■ 読解文:
○ ○ ○ ○ ○ ○ ○

当初、レーヴェは仲間にする予定でした。その場合レーヴェが料理に釣られてランスに惚れるか、ジャンヌの男気に惚れるかでした。

でも書いて行く内に「駄目だこの子エルス一筋だ」になってしまい、鞍替えはあり得ないなと考え直し……そうなれば死ぬまで戦う、しかなくなるわけで。


酒で酔っぱらわせて鬼退治。昔話じゃよくあるパターン。

主人公サイドがそれやっても何故か爽快としないのは、これが“悪魔”の絵本だからでしょう。どっちかっていうと物語で言う悪役に荷担、感情移入して書いてる小説だからな。


イグニスさん超鬼畜。

でもさらっとランスさんも鬼畜警報入ってますね。ランスの父ちゃん、また死亡フラグを回避しやがった。一度今回で死んだ話を書いた後、いや、何か違うなと書き直し。結果見事生還。まだ引き出し残ってるから仕方ないね。


ランスに惚れてるエレインを演じてたマリアージュだけど、自分の正体黙っててくれたユーカーにちょっと惹かれてたみたいです。

ユーカーに惚れた女は例外なく死ぬ。惚れられても死ぬ。どうしろって言うんだ。

○ ○ ○ ○ ○ ○ ○

■ データ抜粋:
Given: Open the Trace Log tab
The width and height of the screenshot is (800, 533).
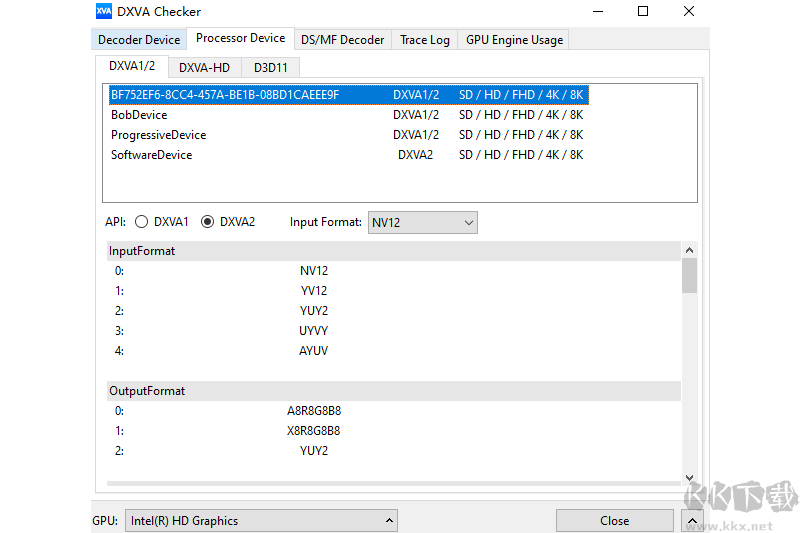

○ ○ ○ ○ ○ ○ ○

■ 課題の指示: 読解文によると、レーヴェは当初どうなる予定でしたか？

■ 出力結果: 仲間にする予定でした。